* **Work order**:
Treat the line containing "Click the stRATEGY" as the first line of the answer and the last line of the data as its final line, reproducing every line between exactly.

....

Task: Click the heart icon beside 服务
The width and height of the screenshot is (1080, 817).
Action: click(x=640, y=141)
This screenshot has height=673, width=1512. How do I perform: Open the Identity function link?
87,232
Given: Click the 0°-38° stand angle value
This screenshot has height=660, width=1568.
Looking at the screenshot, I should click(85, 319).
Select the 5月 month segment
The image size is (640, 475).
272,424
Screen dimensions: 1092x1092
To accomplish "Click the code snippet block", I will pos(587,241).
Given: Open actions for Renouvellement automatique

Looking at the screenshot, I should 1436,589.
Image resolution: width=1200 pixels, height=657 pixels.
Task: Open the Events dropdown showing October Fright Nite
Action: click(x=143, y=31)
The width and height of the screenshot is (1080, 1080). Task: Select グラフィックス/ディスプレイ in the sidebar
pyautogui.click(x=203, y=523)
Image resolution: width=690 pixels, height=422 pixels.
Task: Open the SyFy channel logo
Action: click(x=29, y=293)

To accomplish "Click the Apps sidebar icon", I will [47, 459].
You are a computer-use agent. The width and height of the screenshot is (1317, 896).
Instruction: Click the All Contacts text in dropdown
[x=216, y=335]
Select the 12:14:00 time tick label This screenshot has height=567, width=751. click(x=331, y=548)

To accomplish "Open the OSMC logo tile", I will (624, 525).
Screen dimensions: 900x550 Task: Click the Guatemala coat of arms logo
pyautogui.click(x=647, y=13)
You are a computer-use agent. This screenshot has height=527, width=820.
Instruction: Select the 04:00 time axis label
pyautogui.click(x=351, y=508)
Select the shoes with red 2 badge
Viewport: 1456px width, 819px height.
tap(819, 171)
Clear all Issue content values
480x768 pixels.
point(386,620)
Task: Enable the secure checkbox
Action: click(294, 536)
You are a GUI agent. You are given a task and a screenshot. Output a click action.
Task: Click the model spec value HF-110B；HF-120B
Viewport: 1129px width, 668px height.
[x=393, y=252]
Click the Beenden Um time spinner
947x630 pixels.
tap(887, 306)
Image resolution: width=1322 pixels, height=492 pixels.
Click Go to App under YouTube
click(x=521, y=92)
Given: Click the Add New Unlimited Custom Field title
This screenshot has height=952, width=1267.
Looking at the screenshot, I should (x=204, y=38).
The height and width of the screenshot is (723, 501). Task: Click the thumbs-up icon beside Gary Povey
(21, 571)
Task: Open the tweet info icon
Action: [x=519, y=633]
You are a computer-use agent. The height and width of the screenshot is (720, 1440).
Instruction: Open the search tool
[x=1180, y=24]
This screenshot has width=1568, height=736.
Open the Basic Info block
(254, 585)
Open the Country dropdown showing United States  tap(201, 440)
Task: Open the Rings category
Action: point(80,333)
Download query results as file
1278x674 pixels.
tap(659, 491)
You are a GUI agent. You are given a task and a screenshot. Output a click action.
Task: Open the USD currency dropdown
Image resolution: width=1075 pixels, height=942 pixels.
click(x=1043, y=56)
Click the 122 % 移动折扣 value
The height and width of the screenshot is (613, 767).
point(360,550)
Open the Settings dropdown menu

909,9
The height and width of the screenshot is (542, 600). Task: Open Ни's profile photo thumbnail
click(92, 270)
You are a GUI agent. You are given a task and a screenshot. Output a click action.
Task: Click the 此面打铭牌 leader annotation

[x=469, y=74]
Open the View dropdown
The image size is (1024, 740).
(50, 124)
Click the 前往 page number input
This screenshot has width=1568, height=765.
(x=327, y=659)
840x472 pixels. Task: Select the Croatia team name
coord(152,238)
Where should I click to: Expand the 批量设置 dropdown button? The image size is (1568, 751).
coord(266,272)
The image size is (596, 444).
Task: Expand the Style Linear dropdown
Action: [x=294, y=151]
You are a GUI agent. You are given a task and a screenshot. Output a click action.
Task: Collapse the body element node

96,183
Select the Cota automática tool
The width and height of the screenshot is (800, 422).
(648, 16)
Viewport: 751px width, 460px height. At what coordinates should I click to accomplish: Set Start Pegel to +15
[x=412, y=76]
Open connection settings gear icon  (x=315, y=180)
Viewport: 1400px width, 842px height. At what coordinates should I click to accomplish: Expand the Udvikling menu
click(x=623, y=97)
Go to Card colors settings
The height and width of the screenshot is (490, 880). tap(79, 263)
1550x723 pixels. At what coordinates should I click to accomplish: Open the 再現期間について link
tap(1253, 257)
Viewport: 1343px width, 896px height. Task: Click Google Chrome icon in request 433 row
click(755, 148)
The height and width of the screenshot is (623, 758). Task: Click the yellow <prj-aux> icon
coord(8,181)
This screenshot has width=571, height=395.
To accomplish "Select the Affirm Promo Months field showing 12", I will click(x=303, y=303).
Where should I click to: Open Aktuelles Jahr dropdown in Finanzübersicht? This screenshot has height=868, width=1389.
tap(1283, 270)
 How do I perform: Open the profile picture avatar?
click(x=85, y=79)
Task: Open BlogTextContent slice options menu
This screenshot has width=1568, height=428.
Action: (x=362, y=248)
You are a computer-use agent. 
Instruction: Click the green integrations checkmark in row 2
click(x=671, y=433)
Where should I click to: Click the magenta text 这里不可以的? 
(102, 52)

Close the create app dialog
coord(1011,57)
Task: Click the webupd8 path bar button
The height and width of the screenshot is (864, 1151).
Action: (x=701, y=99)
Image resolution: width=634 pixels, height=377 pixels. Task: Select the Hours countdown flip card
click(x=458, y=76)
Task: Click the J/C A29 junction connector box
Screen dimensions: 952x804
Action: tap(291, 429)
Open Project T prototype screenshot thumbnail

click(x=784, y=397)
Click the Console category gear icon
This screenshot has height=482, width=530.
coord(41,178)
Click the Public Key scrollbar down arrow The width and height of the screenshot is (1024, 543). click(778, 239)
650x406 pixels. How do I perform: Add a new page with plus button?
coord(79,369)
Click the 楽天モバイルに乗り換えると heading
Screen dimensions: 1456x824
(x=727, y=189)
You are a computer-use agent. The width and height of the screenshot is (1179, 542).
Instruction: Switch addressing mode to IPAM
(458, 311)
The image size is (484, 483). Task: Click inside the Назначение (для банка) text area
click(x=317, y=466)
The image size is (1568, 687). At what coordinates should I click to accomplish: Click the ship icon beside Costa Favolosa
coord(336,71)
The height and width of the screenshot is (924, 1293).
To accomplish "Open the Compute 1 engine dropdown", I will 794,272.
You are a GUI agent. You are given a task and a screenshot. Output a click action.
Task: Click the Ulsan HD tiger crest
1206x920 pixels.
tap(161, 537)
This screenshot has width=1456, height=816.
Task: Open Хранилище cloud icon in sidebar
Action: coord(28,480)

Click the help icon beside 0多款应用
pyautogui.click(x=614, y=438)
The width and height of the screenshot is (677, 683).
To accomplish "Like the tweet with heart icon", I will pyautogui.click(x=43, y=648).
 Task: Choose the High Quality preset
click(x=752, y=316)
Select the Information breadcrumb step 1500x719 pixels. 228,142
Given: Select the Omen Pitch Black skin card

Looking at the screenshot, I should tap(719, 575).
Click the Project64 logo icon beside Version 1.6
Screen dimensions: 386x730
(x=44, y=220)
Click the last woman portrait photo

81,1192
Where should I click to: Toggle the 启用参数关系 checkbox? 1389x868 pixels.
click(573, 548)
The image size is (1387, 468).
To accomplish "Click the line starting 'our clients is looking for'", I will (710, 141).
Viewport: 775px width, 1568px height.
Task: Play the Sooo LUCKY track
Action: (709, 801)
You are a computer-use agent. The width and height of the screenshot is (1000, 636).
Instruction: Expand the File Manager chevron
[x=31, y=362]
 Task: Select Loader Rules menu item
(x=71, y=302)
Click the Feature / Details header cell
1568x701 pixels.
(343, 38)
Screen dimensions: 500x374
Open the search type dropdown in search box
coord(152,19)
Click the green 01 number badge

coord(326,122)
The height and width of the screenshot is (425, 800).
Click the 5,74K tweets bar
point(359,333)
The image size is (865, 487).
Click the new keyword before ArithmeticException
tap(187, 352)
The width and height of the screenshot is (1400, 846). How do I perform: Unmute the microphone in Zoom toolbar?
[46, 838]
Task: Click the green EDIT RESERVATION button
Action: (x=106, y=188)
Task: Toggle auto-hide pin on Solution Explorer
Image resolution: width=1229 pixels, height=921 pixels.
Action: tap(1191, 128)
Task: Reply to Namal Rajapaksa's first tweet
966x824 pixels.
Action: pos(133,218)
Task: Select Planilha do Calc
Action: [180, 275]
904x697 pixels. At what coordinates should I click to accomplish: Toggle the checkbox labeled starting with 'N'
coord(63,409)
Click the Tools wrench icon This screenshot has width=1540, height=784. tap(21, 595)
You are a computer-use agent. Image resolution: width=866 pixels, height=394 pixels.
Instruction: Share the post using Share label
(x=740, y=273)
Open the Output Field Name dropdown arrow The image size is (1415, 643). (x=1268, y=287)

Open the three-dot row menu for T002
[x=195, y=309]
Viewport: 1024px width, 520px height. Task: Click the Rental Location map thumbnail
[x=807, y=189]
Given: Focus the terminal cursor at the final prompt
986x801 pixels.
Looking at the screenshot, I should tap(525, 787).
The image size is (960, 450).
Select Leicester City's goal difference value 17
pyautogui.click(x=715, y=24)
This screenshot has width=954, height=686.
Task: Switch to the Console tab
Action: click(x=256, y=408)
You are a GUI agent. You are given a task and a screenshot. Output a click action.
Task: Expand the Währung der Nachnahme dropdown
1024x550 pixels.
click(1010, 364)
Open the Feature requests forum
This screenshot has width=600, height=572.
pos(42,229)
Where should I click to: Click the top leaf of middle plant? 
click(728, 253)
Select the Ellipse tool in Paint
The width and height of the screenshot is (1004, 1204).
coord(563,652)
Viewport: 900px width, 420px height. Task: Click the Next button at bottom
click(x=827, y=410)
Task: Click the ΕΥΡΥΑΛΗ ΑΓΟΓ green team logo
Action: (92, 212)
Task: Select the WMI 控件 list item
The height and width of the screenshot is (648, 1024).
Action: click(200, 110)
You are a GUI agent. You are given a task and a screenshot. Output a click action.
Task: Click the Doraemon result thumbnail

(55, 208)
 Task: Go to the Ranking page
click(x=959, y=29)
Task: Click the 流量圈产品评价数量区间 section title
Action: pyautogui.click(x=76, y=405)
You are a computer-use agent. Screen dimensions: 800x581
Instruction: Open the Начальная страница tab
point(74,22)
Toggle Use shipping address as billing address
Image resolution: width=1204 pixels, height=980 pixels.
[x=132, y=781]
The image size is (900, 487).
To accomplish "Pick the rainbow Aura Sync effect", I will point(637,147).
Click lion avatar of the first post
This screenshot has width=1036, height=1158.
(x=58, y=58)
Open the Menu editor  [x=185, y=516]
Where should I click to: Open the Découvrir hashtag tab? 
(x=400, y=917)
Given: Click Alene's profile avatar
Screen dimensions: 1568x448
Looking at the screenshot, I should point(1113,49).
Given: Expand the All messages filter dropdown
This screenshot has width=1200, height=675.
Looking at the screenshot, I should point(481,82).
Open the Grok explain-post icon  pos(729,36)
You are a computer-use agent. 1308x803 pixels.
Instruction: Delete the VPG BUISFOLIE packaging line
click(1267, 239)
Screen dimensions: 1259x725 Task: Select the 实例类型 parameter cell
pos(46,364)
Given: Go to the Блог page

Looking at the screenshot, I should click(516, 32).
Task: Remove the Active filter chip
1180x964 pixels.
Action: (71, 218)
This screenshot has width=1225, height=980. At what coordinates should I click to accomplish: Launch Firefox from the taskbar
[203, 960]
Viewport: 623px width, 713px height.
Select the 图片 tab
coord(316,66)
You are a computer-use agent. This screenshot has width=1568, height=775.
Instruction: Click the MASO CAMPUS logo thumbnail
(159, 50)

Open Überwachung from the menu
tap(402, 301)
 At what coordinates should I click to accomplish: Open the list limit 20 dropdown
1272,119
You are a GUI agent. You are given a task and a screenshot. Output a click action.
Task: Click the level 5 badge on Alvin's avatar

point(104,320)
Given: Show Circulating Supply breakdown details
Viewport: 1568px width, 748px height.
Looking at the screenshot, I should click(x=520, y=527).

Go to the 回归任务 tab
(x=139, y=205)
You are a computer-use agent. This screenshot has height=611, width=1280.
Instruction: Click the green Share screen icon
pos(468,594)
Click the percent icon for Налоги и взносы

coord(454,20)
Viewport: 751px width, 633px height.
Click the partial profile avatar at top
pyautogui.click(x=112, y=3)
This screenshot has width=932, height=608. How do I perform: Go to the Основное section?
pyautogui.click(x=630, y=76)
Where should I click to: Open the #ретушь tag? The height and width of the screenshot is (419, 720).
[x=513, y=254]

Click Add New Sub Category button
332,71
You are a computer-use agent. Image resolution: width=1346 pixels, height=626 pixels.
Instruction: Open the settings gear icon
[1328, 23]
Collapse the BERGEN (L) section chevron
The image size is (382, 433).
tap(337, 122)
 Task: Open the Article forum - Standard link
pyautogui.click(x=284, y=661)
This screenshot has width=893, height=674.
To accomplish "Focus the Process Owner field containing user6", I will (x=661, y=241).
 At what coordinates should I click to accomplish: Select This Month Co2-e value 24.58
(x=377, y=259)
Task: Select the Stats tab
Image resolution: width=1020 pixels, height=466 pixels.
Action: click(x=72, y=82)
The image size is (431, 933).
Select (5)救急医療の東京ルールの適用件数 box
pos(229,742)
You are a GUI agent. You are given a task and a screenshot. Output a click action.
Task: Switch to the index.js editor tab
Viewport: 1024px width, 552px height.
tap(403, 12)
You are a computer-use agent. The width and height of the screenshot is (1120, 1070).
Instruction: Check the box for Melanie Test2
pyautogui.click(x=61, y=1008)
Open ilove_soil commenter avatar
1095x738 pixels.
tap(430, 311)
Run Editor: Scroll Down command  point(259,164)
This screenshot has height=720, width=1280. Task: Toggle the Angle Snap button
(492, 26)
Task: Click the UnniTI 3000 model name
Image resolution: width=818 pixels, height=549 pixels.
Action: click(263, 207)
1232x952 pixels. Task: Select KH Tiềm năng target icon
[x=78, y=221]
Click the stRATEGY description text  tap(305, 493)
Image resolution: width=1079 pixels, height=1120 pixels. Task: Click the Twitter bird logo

....

* **Task result**:
Click the stRATEGY description text  tap(305, 493)
Image resolution: width=1079 pixels, height=1120 pixels. Task: Click the Twitter bird logo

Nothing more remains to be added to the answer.